Aug 27, 2010

Partisan SOS blocks lawful nomination


EAST LANSING –U.S. Rep. Mike Rogers, R-Washington, D.C., was helped to his 111 vote victory in 2000 with the “Rogers law” that kept Michigan State University students from going to the polls in East Lansing, and now he has more help this time around to make sure there is not even a race, leaving him free to stay in Washington and raise even more corporate cash for the party.

A special committee of the 8th District stands ready to appoint Lance Enderle as the Democratic nominee for the 8th Congressional District, but Republican Secretary of State Terri Lynn Land is putting up a roadblock.

Lance Enderle, a teacher from Clinton County, appeared before a special committee on Wednesday night and discussed his plans for a campaign to defeat Rogers in November. The committee recommended that Democrats in the 8th Congressional District endorse Enderle at their caucus on Saturday during the Michigan Democratic Party convention at Cobo Hall in Detroit.

Committee members are prepared to appoint him as the nominee, but they learned that Land has refused to accept that the party’s previous nominee, Kande Ngalamulume, has moved out of state, even though she directed Ingham County officials to remove him from the voter rolls.

Ngalamulume has registered to vote in Pennsylvania and submitted to Michigan Democratic Party Chair Mark Brewer a copy of his Pennsylvania voter registration receipt along with a notarized letter indicating that he has changed his permanent residency to Pennsylvania.

A copy of the letter was hand-delivered to the Bureau of Elections on Monday by the Michigan Democratic Party.

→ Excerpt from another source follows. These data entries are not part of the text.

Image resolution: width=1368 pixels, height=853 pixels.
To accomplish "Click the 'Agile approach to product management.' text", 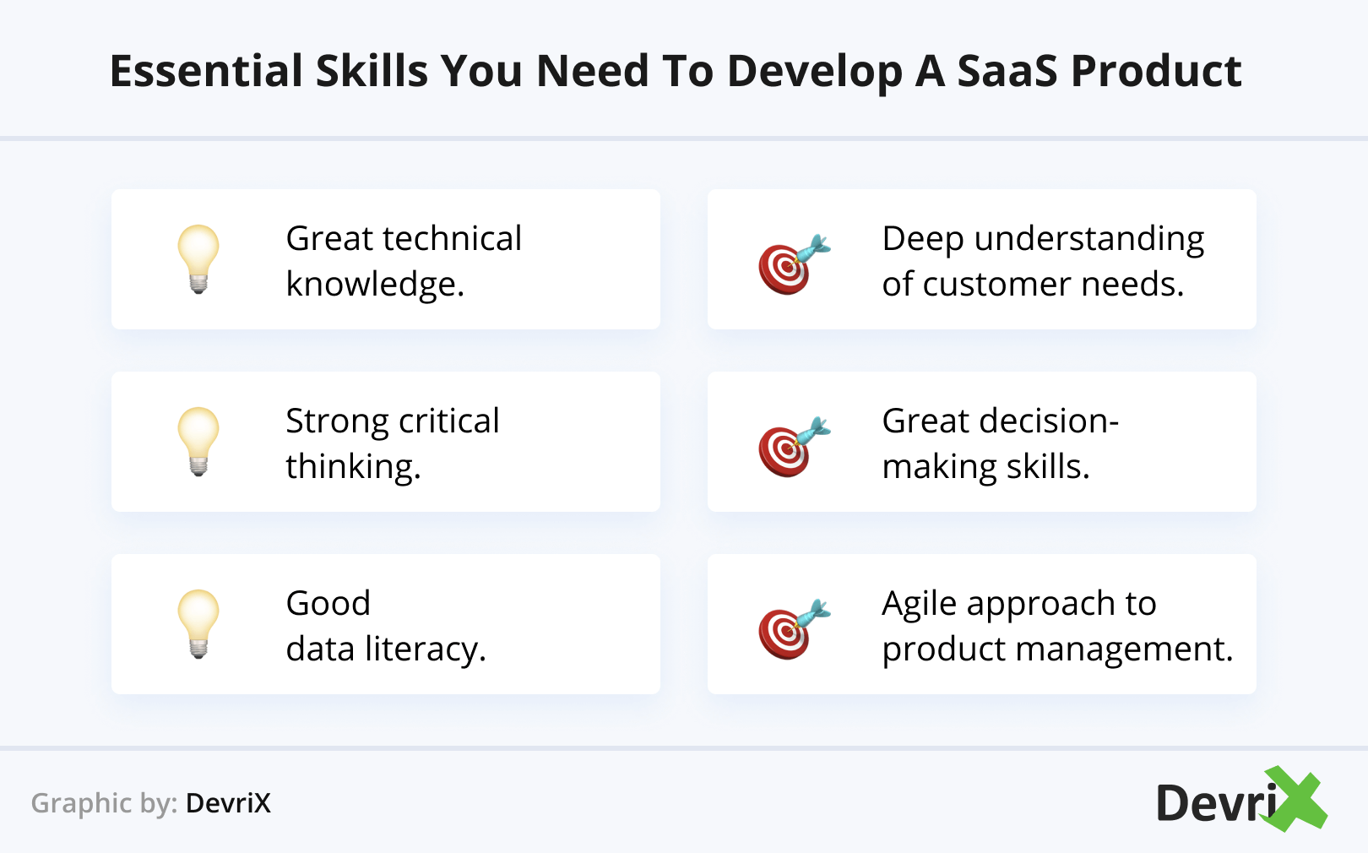I will (x=1057, y=626).
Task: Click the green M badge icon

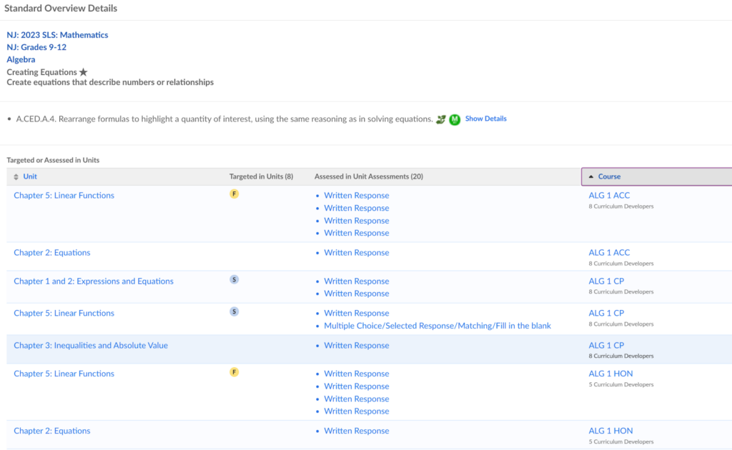Action: point(455,119)
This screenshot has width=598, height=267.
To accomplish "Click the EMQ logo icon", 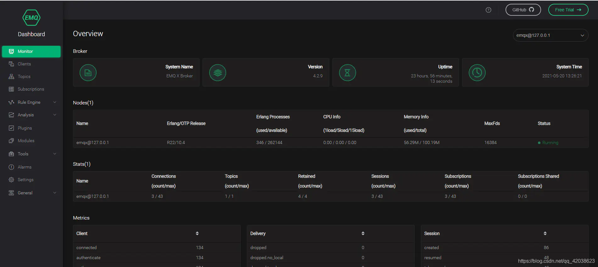I will tap(31, 18).
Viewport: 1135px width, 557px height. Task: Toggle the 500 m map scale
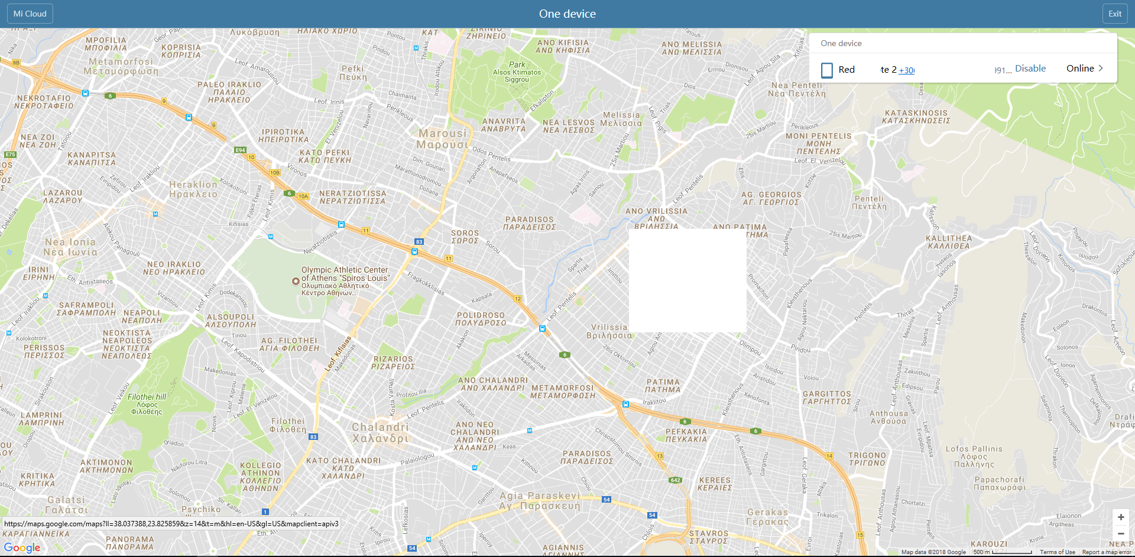[x=1002, y=552]
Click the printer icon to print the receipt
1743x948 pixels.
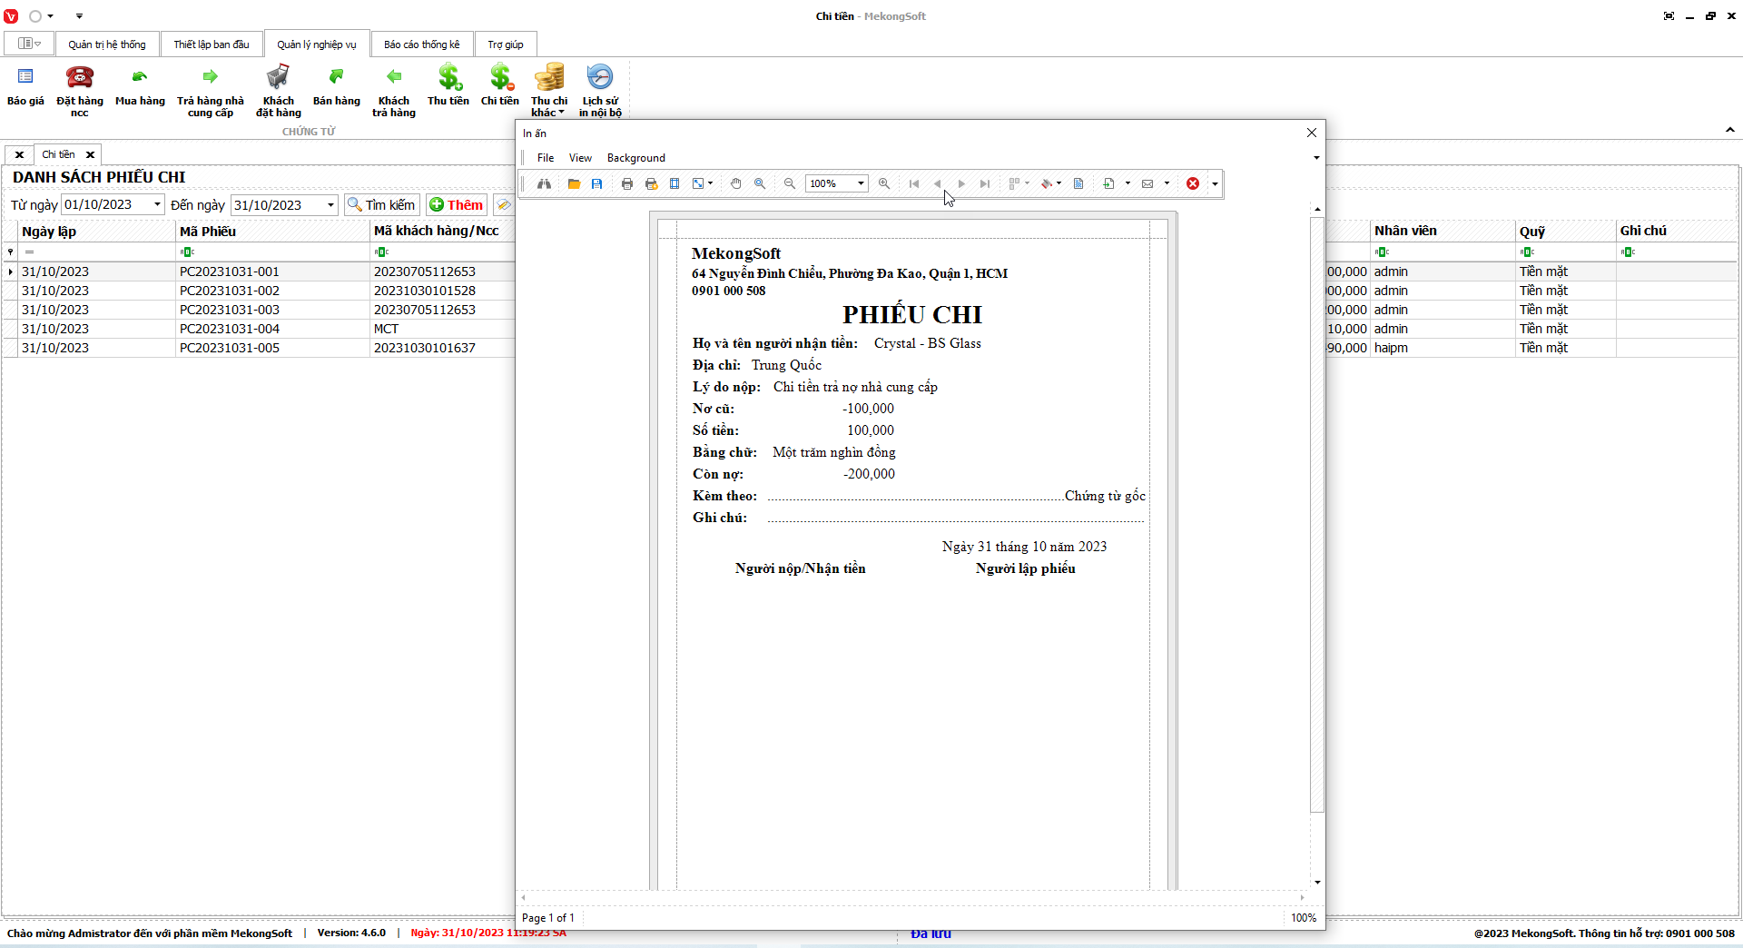coord(626,183)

State party Chair Mark Brewer informed the Bureau of Elections that the nomination was vacant and the Michigan Democratic Party would move promptly to fill the vacancy.

You will recall when this issue surfaced back in June that under election Michigan law, when a candidate for Congress moves out of state after the primary, the party may pick a replacement candidate to appear on the November ballot. The law provides that a committee made up of the chairs, secretaries and treasurers of each of the counties in the congressional district make the selection at a meeting convened by the secretary of the party’s state central committee. Nowhere does the law say that the party must wait for the secretary of state to declare a vacancy or remove a candidate’s name.

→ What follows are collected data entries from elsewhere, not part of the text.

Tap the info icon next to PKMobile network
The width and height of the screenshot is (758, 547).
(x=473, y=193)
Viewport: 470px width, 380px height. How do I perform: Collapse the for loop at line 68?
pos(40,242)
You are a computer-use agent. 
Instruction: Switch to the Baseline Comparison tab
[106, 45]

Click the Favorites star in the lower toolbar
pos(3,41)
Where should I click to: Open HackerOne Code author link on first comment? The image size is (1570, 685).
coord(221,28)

Committee members said since Ngalamulume was allowed to register to vote in Pennsylvania it is clear that he has moved out of Michigan and that Land is merely fabricating her own hurdles to try to keep a viable Democratic candidate off the ballot.

Land is term-limited, and Democrats this weekend plan to officially nominate Jocelyn Benson, a Wayne State University professor of election law, as their candidate to replace her. Unlike the highly partisan Land, Benson has pledged to take an “Oath of Nonpartisanship” promising to be neutral and non-partisan in administering election laws.

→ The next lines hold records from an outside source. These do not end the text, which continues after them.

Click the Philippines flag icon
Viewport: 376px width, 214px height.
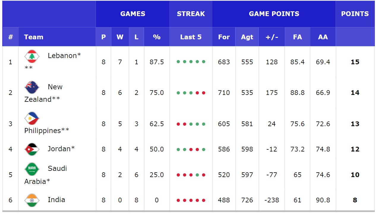[x=32, y=118]
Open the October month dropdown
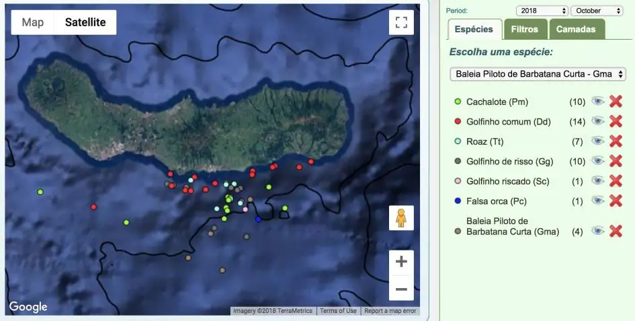 (x=597, y=11)
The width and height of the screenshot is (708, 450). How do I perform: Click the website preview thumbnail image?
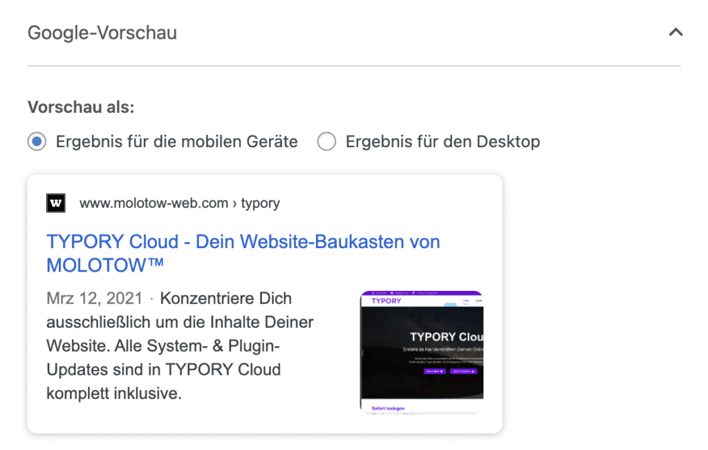pyautogui.click(x=420, y=349)
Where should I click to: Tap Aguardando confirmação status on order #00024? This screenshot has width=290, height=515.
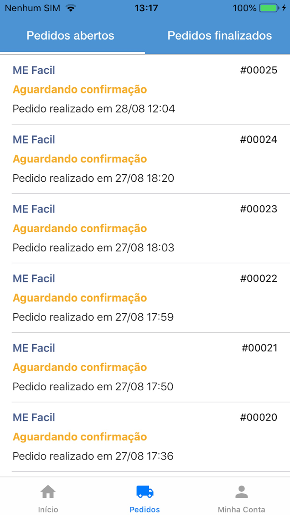point(80,159)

The section of Michigan law in question says that once the party selects a replacement candidate, the candidate’s name “shall” be printed on the general election ballot and does not give Land authority to try to block the party’s action. The law states: “The name of the candidate so selected shall be certified immediately by the secretary of the state central committee to the secretary of state and to the board of election commissioners for each county, whose duty it is to prepare the official ballots; and said board shall cause to be printed or placed upon such ballots, in the proper place, the name of the candidate so selected and certified to fill such vacancy.”

Enderle is a progressive Democrat, and he says he believes in small business, agriculture, tax equality and individual Freedom. He said he believes money has nearly destroyed the political process, and he has pledged he will not take any PAC or any special interest money against Rogers’ chests full of corporate and PAC cash.